Your answer should consist of each line below that includes the word "computer".

== Data supplied ==

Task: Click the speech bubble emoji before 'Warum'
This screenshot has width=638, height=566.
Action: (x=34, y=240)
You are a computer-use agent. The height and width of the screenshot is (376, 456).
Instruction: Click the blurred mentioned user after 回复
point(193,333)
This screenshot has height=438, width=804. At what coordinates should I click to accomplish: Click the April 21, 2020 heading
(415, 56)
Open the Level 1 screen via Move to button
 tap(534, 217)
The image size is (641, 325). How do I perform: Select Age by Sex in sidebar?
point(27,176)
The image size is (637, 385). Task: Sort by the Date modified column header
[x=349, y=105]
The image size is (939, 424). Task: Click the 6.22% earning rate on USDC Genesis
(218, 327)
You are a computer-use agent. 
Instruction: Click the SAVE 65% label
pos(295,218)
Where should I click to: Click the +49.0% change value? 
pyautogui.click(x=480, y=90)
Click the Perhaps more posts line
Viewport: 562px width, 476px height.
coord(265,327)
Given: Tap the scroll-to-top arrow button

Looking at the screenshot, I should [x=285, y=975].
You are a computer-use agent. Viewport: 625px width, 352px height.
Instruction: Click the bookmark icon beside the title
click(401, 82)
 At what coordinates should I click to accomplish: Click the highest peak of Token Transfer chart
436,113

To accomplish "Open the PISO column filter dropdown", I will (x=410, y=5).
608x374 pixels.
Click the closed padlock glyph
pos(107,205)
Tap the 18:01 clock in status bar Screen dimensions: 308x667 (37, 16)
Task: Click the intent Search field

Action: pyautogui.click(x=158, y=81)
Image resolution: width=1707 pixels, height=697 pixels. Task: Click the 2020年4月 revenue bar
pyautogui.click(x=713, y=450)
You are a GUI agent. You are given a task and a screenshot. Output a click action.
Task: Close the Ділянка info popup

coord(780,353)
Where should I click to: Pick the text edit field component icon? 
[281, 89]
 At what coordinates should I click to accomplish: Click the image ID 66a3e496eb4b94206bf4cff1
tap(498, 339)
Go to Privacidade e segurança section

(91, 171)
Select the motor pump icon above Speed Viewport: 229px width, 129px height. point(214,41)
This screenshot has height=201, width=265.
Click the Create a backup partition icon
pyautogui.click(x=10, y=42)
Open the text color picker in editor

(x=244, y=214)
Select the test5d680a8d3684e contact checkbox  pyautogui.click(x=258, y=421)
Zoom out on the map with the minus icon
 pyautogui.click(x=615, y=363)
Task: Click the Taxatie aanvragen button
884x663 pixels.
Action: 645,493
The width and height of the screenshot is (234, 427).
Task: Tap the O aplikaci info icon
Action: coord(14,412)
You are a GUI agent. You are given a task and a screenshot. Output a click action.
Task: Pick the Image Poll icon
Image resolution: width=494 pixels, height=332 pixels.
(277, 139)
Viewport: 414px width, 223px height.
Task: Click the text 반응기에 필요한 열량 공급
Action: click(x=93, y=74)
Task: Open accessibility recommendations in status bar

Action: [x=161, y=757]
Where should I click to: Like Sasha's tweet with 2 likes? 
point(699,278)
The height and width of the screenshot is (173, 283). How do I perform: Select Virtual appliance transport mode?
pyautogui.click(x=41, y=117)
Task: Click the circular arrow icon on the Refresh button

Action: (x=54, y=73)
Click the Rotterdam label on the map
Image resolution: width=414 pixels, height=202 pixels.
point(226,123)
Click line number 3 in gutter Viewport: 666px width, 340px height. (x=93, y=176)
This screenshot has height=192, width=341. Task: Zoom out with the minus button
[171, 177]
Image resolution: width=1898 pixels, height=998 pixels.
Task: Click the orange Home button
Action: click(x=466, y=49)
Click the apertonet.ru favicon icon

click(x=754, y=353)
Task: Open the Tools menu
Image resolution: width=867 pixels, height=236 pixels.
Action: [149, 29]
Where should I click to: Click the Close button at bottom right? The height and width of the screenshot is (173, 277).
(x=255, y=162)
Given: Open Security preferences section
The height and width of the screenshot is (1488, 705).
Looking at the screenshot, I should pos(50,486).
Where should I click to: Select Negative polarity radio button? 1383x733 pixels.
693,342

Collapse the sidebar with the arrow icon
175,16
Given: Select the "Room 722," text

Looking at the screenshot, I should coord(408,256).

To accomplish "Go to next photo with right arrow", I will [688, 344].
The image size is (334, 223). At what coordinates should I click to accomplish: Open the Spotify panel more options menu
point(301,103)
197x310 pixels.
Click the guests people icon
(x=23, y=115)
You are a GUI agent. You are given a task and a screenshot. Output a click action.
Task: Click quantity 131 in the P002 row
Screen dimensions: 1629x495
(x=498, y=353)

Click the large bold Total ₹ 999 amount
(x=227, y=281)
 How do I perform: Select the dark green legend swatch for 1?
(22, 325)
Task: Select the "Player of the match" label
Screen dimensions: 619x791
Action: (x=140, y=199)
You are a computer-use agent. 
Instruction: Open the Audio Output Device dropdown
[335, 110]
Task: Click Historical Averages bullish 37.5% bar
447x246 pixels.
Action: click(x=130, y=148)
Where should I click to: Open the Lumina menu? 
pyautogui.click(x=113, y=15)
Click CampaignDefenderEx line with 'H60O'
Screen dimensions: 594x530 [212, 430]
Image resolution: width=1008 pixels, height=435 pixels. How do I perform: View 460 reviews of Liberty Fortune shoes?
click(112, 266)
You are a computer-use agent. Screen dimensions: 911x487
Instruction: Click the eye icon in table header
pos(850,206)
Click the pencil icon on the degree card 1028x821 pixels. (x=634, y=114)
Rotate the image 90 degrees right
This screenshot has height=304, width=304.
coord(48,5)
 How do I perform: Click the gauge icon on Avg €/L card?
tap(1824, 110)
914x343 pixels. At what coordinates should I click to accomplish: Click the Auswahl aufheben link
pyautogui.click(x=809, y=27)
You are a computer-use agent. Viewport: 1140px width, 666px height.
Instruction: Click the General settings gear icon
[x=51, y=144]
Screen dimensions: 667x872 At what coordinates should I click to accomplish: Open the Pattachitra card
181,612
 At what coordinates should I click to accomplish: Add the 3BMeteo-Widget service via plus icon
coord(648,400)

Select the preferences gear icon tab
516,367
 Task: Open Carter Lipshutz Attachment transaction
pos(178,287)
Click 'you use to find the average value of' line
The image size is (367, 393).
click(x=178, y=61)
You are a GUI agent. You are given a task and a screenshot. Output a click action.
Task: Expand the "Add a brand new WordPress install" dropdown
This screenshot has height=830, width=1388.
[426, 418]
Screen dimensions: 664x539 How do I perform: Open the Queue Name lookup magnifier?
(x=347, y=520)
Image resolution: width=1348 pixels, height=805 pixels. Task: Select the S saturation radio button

===

## Solution to this exercise
You are a computer-use agent. The height and width of the screenshot is (376, 456).
You are a computer-use agent. 
You are a computer-use agent. Viewport: 625px width, 352px height.
You are a computer-use agent. 
You are a computer-use agent. Screen dimensions: 911x487
You are a computer-use agent. Viewport: 1140px width, 666px height.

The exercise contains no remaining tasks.